In article <4A3EAA79.CECF69E@hate.spam.net>, Uncle Al <UncleAl0@hate.spam.net> writes:
> The full moon subtends an angle of 0.491 degrees at apogee and 0.546 > degrees at perigee - significant radiating surface area either way and > boosted by reflectance of glass spherules in lunar regolith (re 3M > reflective tapes) for the sun being behind your head (and planet). > Betelgeuse subtends an angle of 0.047" or 1.3x10^(-5) degree. The > supernova fireball might be a factor of 10 wider, cooling as it > expands and its nickel and cobalt decay.
Right, but all this really doesn't matter. The apparent magnitude (apparent brightness on a logarithmic scale) is concerned with the total brightness of the object, whatever its angular size. (Of course, an object with a smaller angular size will, for the same total brightness, be brighter per angular area. This might make it seem somewhat brighter, subjectively.) The full moon is more than twice as bright as a quarter moon (i.e. half-lit as seen from Earth) due to the effect you mention and also due to the fact that a full moon has essentially no shadows whereas other phases have shadows in the otherwise illuminated portion.

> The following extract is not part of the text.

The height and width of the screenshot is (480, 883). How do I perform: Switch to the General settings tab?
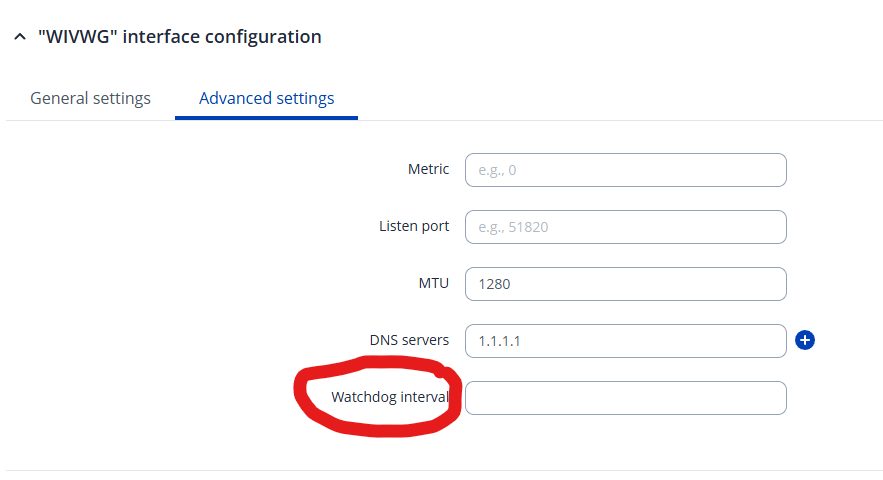90,98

Interesting, but not relevant here---the value I quoted for the apparent magnitude of the Moon is for the full Moon.
> The proffered number then may refer not to the objects' astronomic > brigthnesses as such but to the amount of light shed total.
No, since the apparent magnitude refers to the brightness, regardless of the angular size.
SUBJECTIVE brightness is another matter---I mentioned a couple of effects, but it also depends on the colour, varies from person to person, is influenced by angular size (see above), comparison to nearby objects, departure from familiarity etc.